After installation, Poetry gives us the ability to initialize a directory structure similar to what we presented earlier by using the poetry new ... command. If you’d like a more interactive version of the same, use the poetry init command to fill out various sections of your project with detailed information.

poetry format for project pyproject.toml
# pyproject.toml
[tool.poetry]
name = "package-name"
version = "0.1.0"
description = ""
authors = ["username <email@address>"]
readme = "README.md"
packages = [{include = "package_name", from = "src"}]

[tool.poetry.dependencies]
python = "^3.9"

[build-system]
requires = ["poetry-core"]
build-backend = "poetry.core.masonry.api"

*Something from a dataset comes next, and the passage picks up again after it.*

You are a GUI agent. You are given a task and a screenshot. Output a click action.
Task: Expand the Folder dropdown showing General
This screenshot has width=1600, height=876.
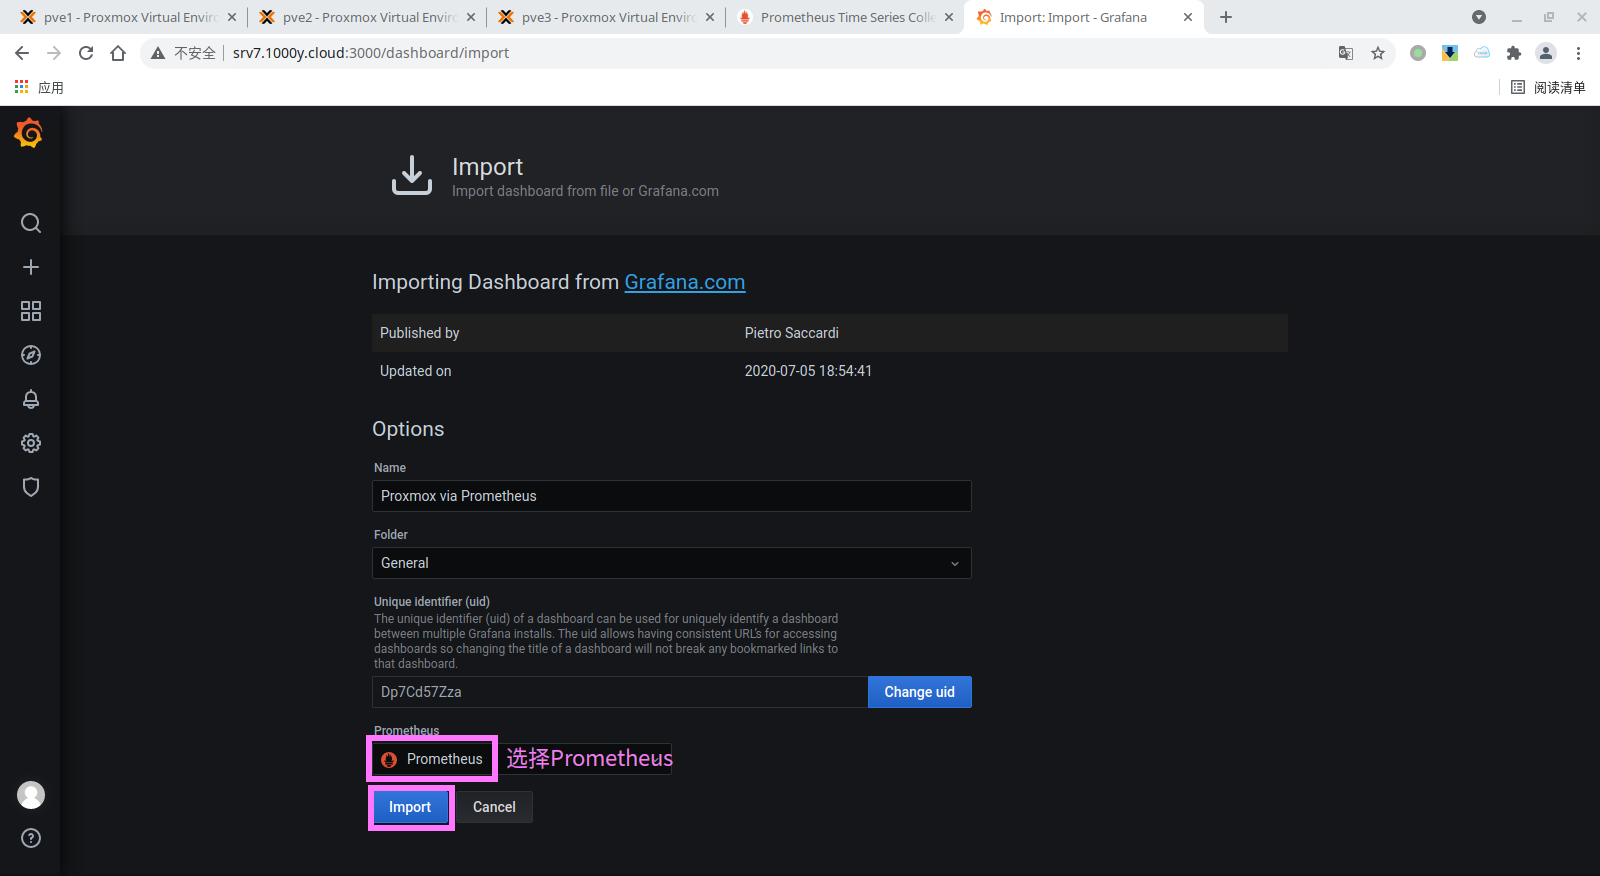(671, 563)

Using the poetry new ... command also initializes the content of our pyproject.toml file with opinionated details (following the recommendation from earlier in the article regarding declared Python version specification).

poetry dependency management
user@machine % poetry add pandas

Creating virtualenv package-name-1STl06GY-py3.9 in /pypoetry/virtualenvs
Using version ^2.1.0 for pandas

...

Writing lock file

We can add dependencies directly using the poetry add ... command. This command also provides the possibility of using a group flag (for example poetry add pytest --group testing) to help organize and distinguish multiple sets of dependencies.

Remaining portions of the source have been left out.